One of the biggest battles in keeping the house clean, in my opinion is who is going to do the work. Everyone enjoys and benefits from a clean organized house (even if they don't appreciate it,) but no one wants to do the work.
How do successful households split the workload or decide who does what? It's not so simple as it was thirty years ago when most Moms stayed home and handled all the housework while Dad went out and earned the money coming home to a clean house and dinner on the table. Now with blended families, and multiple generations sometimes living under the same roof, things get complicated. Also thrown into the mix is that in many households both parents or all the adults work.

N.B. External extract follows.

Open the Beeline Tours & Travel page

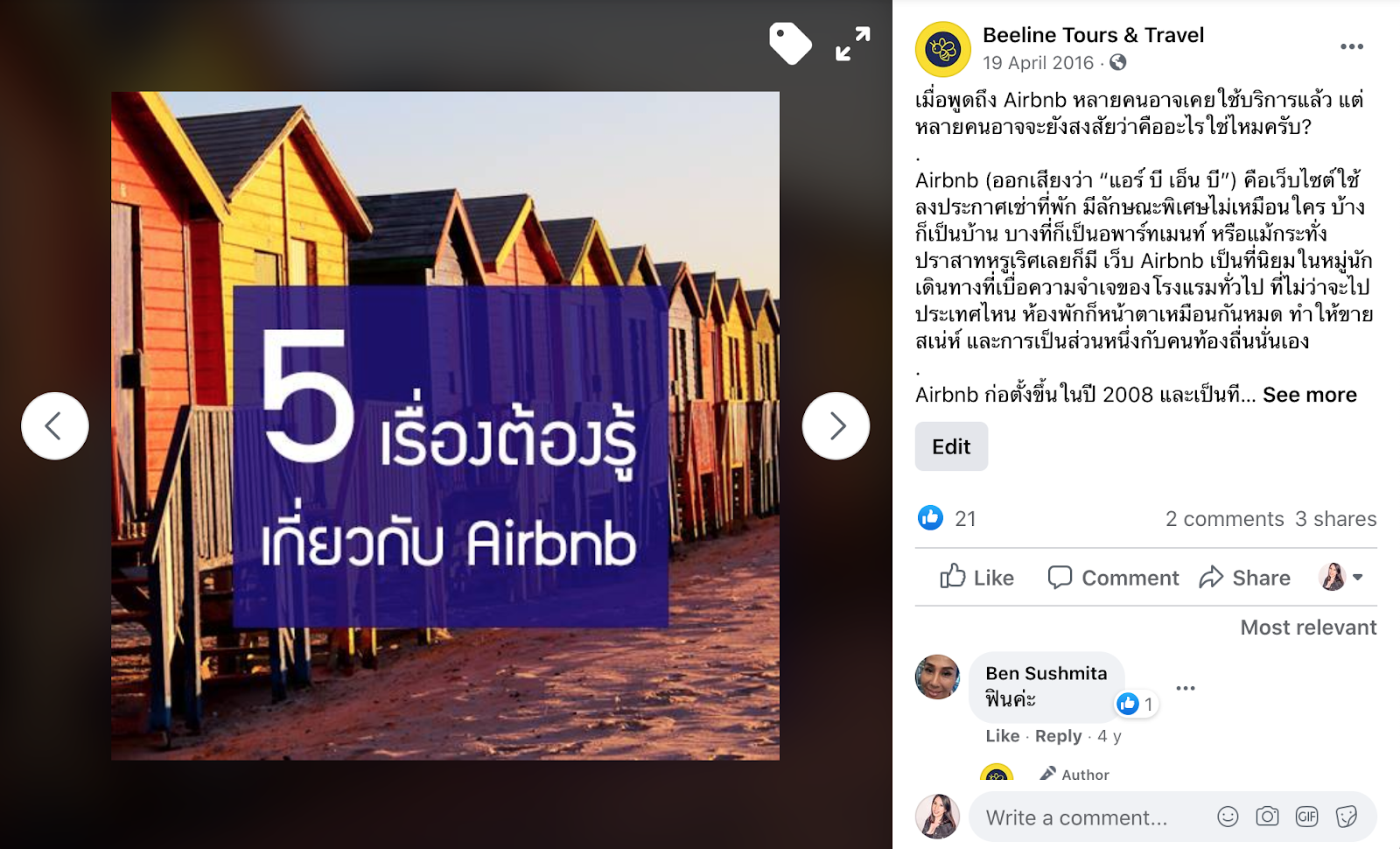[1093, 35]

I'm curious readers, how do you decide how to split the workload or what factors come into play when making your decision. If one parent works and the other doesn't, does that sway you one way or the other? Do you insist on a 50/50 division? If your living with roommates or parents does how much rent you pay matter one way or the other? Do you or your spouse feel cleaning is woman's work? Do you just go ahead and do it yourself because you know it won't get done any other way and it bothers you more than anyone else in your household?
One of the organizational books I am reading, and finding helpful is Sink Reflections by Marla Cilley. She is the Flylady. Her cleaning and decluttering system is one that I believe can really work. I haven't put it all into practice yet, but I am working on it. One of the things she says is just do it yourself, you and your family will be happier for it. Fighting with family to try and get them to change and bend to your way of doing things is only stressful for you and for them. It makes a lot of sense.

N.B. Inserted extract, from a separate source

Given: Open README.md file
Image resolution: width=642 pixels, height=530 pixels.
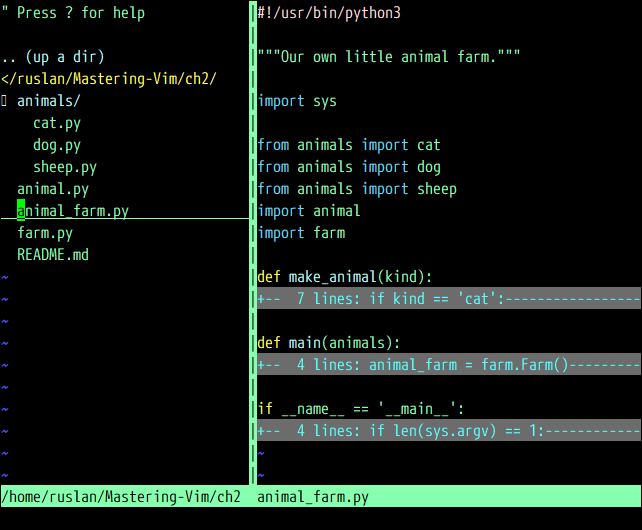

Do I think we should have to do everything ourselves? No, but if you just accept the fact that you need to work on yourself and your habits before you can get around to changing anyone else you'll be a much happier, less stressed person. My father and I are both pack rats. No getting around it. The funny thing is, we both tend not to notice our own clutter, but the other person's clutter drives us crazy. If we each just worried about our own stuff, and getting rid of the junk we each have accumulated then we would actually get something done. It's easier though to ignore your own junk and pick on someone else's then to actually sit done and declutter and part with your own things. We have each decided to spend an hour a day cleaning or decluttering. I am going to attempt to give away/throw away 900 things this month. I know that sounds like a lot but I have a lot of junk. That breaks down to about 30 things a day. I'll be posting a ticker tape to keep track. Wish me luck!!